**Document segment:**
────────

Background
The natural history of castration-resistant nonmetastatic prostate cancer is poorly defined.
Methods
We used data from 331 subjects in the placebo group of a randomized controlled trial to evaluate the relationships between disease and host characteristics with time to first bone metastases in men with prostate cancer, rising PSA despite androgen deprivation therapy, and no radiographic evidence of metastases. Relationships between baseline covariates and clinical outcomes were assessed by Cox proportional hazard analyses. Covariates in the model were age, body mass index, prior prostatectomy, prior orchiectomy, Gleason score, performance status, PSA, urinary N-telopeptide, bone alkaline phosphatase, albumin, lactate dehydrogenase, and hemoglobin.

────────

**What needs to be done:** Continue the prostate cancer study summary from its last sentence.

Collected data entries:
────────

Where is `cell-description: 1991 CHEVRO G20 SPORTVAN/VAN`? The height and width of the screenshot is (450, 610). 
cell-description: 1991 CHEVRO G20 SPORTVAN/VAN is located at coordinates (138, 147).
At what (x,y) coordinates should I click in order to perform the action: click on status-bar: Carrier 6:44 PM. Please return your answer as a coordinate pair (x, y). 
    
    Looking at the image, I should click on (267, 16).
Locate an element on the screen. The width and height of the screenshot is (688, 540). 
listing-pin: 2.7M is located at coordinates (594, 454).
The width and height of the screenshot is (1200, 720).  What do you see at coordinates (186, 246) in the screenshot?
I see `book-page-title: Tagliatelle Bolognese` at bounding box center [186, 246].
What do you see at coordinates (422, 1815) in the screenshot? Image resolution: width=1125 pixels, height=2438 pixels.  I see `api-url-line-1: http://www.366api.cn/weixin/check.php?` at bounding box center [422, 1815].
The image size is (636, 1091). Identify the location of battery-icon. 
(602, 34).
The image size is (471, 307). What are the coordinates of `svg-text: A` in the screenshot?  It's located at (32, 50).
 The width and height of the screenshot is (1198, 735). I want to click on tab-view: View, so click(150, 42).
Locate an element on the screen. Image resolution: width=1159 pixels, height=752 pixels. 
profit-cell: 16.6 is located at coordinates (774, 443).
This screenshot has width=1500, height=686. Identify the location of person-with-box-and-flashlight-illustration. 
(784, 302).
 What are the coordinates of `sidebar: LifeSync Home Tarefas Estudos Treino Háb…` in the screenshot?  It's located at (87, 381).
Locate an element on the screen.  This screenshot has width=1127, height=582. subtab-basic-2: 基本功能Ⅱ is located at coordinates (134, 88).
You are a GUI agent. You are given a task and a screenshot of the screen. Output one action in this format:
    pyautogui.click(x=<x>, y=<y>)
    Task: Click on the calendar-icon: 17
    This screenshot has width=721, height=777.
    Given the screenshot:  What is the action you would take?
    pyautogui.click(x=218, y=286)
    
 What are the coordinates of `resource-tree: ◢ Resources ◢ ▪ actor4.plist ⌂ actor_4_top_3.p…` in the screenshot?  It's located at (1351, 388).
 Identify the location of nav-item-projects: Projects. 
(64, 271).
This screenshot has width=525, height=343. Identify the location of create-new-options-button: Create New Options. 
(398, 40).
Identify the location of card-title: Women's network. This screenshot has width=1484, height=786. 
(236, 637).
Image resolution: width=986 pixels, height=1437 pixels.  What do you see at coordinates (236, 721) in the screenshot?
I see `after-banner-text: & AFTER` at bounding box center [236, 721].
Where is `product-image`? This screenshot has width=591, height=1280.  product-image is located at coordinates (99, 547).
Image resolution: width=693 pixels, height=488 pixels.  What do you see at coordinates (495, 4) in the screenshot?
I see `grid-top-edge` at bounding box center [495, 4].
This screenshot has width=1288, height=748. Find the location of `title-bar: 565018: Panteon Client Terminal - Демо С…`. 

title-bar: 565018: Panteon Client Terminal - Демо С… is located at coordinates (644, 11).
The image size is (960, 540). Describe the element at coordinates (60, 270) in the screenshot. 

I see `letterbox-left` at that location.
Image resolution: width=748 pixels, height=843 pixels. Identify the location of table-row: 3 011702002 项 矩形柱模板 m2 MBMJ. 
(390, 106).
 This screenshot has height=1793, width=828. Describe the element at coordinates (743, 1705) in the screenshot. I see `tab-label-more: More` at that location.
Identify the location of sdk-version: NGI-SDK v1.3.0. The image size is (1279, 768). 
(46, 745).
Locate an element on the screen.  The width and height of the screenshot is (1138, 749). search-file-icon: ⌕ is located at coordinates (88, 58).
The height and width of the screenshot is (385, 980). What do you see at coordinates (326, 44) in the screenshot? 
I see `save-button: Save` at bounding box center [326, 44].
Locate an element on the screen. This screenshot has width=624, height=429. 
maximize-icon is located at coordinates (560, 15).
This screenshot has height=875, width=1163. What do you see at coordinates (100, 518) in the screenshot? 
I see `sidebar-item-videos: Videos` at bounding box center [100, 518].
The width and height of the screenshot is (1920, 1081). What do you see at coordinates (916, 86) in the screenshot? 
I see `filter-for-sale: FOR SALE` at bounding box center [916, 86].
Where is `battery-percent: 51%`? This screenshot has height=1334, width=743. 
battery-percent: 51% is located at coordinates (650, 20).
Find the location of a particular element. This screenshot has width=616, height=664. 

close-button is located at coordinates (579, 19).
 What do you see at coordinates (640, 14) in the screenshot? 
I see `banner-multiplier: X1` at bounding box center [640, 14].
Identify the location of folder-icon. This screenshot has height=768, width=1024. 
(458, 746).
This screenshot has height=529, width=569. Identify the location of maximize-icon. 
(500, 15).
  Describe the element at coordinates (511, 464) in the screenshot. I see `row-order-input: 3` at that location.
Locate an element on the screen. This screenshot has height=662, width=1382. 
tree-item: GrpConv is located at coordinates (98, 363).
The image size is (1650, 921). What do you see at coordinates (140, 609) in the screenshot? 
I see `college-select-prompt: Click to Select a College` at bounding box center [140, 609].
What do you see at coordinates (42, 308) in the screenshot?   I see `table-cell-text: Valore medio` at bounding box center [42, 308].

────────

**Answer section:**
Results
At 2 years, 46% of subjects had developed bone metastases and 20% had died. Median bone metastasis-free survival was 25 months. In multivariate analyses, baseline PSA ≥ 13.1 ng/mL was associated with shorter overall survival (relative risk 2.34; 95% CI 1.71, 3.21; p<0.0001), time to first bone metastasis (relative risk 1.98; 95% CI 1.43, 2.74; p<0.0001), and bone metastasis-free survival (relative risk 1.98; 95% CI 1.45, 2.70; p<0.0001). PSA velocity was significantly associated with overall and bone metastasis-free survival. Other covariates were not consistently associated with clinical outcomes.
Conclusions
In men with progressive castration-resistant prostate cancer and no detectable metastases, baseline PSA was significantly associated with time to first bone metastasis, bone metastasis-free survival, and overall survival. Other disease and host characteristics, including body mass index and bone turnover markers, were not consistently associated with clinical outcomes.